Two others also, who were criminals, were led away to be put to death with him.
It’s another small detail, I know, but again I think very important.
Jesus is led away with two others, both criminals, and he will be put to death with them.
Why does this matter?
Because Jesus, the one we confess is the Son of God and Savior of the world, is condemned as a criminal. Which demonstrates just how surprising and unexpected God’s revelation and kingdom were and still are. So foreign is God’s activity in the world that we name it abnormal, aberrant, criminal. Yes, this reveals the power of sin to blur and distort our vision so that we cannot recognize God among us, but it also reveals just how surprising and unexpected God’s revelation was…and still is.

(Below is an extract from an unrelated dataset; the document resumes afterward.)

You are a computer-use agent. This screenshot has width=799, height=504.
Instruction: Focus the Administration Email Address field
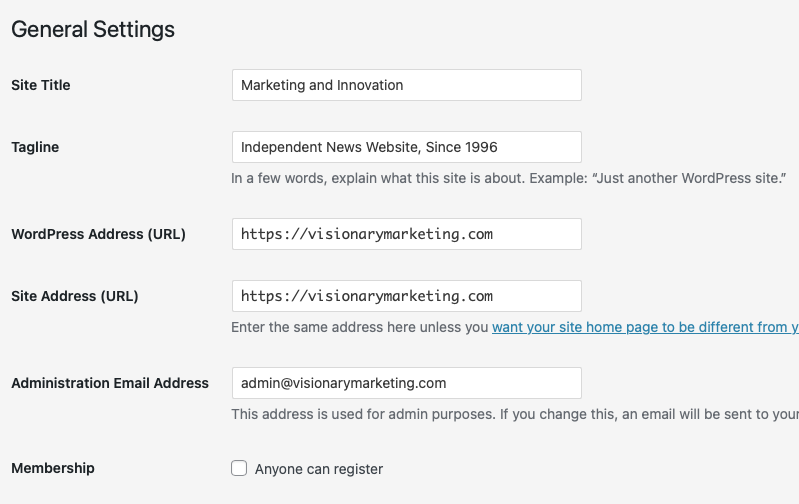tap(407, 383)
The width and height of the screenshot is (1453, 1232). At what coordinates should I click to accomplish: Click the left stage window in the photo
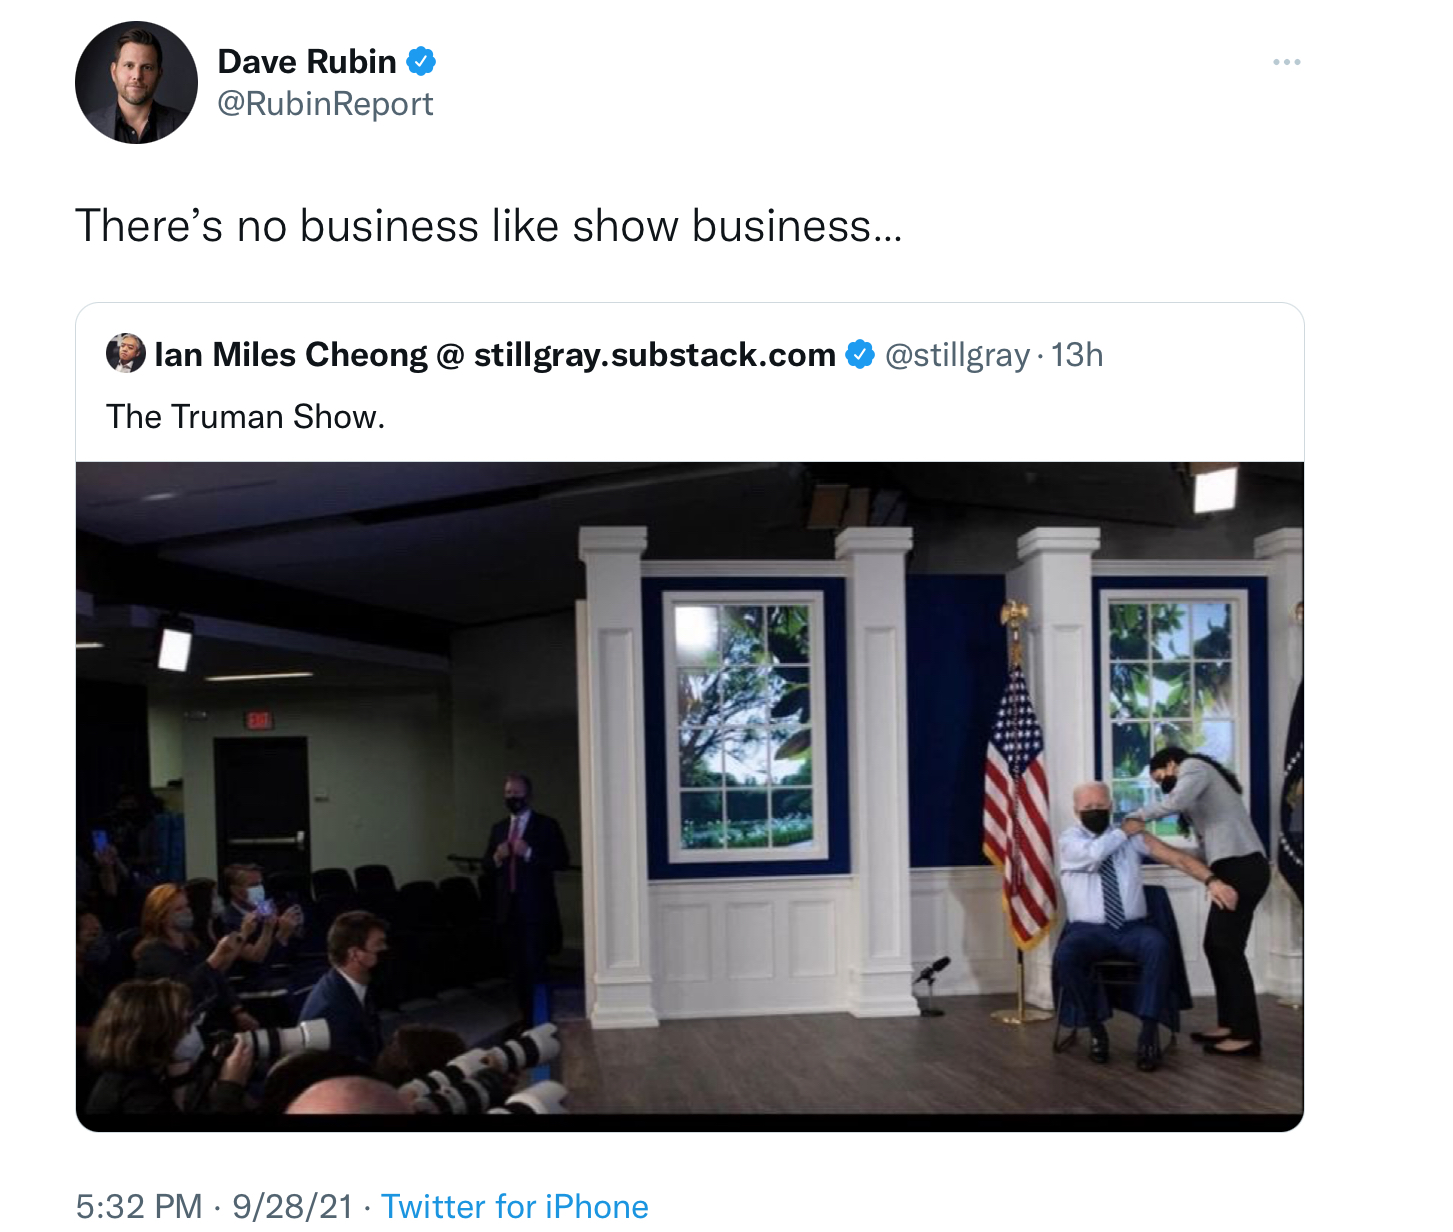tap(745, 725)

It also matters because Jesus, treated here as an outcast and criminal, identifies with all who have ever felt outcast, named unwelcome, or declared unfit. Jesus dies accused of a capitol crime, he is rejected as one of the worst of the worst, he is deemed undeserving of dignity or honor of any sort. Which means that God, in Jesus, has experienced all of this. And that means, in turn, that no one is beyond the compassion, concern, or reach of this God. The God who went to the cross as a criminal in Jesus has identified with all of us, seeks out all of us, and desires to redeem all of us. All of us. No one is left out.
Finally, it matters because Jesus goes to his death not alone but with companions. They are probably not the companions he would have chosen. Or, on second thought, perhaps it’s more accurate to say that they are not the companions we would have chosen for him. On thinking about it, I suspect they are precisely the companions he would choose, for they are those who are sinners, cast out of society, rejected, judged, and now condemned. Throughout Luke’s story, Jesus makes it clear that these are precisely those for whom he came. Heaven rejoices, he said on numerous occasions, over the recovery of one lost soul rather than over the safe keeping of a hundred righteous. And now he lives that out. To the end he seeks the company of the lost.
This is Jesus, the one who seeks out the lost – including you and me – and welcomes the outcast – including you and me – and offers worth, dignity, and love to all persons – including you and me – and identifies with all who have ever felt rejected – including you and me – and whose love is so unexpected that he was condemned to die as a criminal.
Yeah. I think that matters a lot.
Prayer: Dear God, so root us in your love that we might delight in being surprised by the reach of your grace and welcome those whom the world has rejected yet you have declared precious. In Jesus’ name, Amen.